# Mathematics, B.S. Requirements

Department Chairperson:Hsin-hao Su Office: Duffy Academic Center 231 Phone: 508-565-1242hsu@stonehill.edu

The B.S. in Mathematics requires the completion of 16 courses.

## Complete Nine Required Courses

Typically taken Freshmen and Sophomore Years.

Code Course Credits

### Calculus I

Offered: Fall and Spring Semesters

Calculus of a single variable: functions, limits, derivatives, differentiation rules, applications of derivatives, integrals, techniques of integration, applications of integration, infinite sequences and series, first and second order differential equations.

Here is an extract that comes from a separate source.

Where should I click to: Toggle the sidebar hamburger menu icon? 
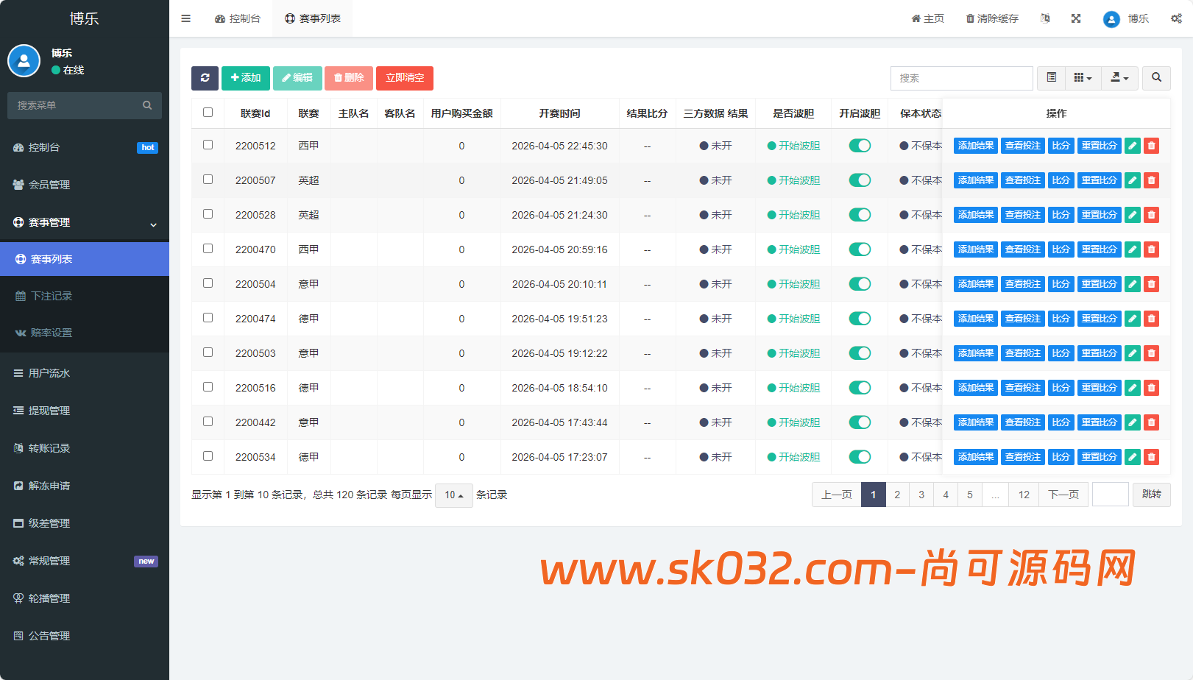186,18
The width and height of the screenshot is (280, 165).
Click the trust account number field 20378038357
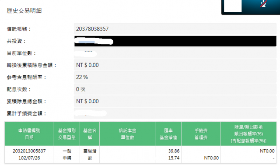click(x=175, y=29)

May not receive credit for both MTH 125 and MTH 119.

4

### Calculus II

Offered: Fall and Spring Semesters

Calculus of a single variable: functions, limits, derivatives, differentiation rules, applications of derivatives, integrals, techniques of integration, applications of integration, infinite sequences and series, first and second order differential equations.

Prerequisite(s): Prerequisite for MTH 126: MTH 125.

4

### The Language of Mathematics (WID)

Offered: Fall Semester

Covers basic concepts, reasoning patterns, and the language skills which are fundamental to higher mathematics. These skills include the ability to read and write mathematics, employ common patterns of mathematical thought, and read the write proofs.

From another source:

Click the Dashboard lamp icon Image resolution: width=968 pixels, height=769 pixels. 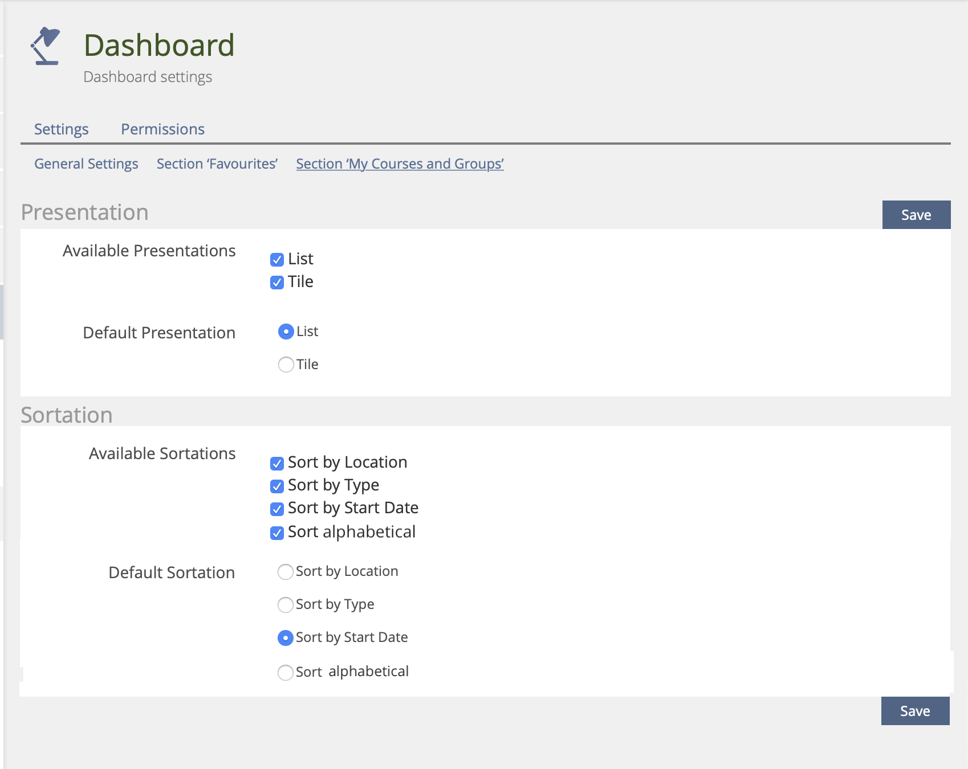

Prerequisite(s): MTH 126 or consent of the instructor.
Fulfills the Natural Scientific Inquiry and Writing in the Disciplines requirements.

4

### Linear Algebra

Offered: Spring Semester

The development of the methods and underlying ideas for solving systems of linear equations. Topics include: vectors, matrices, linear transformations, determinants and eigenvectors. Use of mathematical software MAPLE, in applications.

Prerequisite(s): MTH 261.

4

### Multivariable Calculus

Offered: Fall Semester

Continuation of the sequence begun in Calculus I and II. Functions of several variables, analytic geometry, vectors, partial derivatives, multiple integration.

Prerequisite(s): MTH 126.

4

### Discrete Mathematics

Offered: Spring Semester

Sets operations, Countability, Functions, Number Theory, Equivalence Relations, Recurrence Relations, Graphs, Combinatorics, Probability.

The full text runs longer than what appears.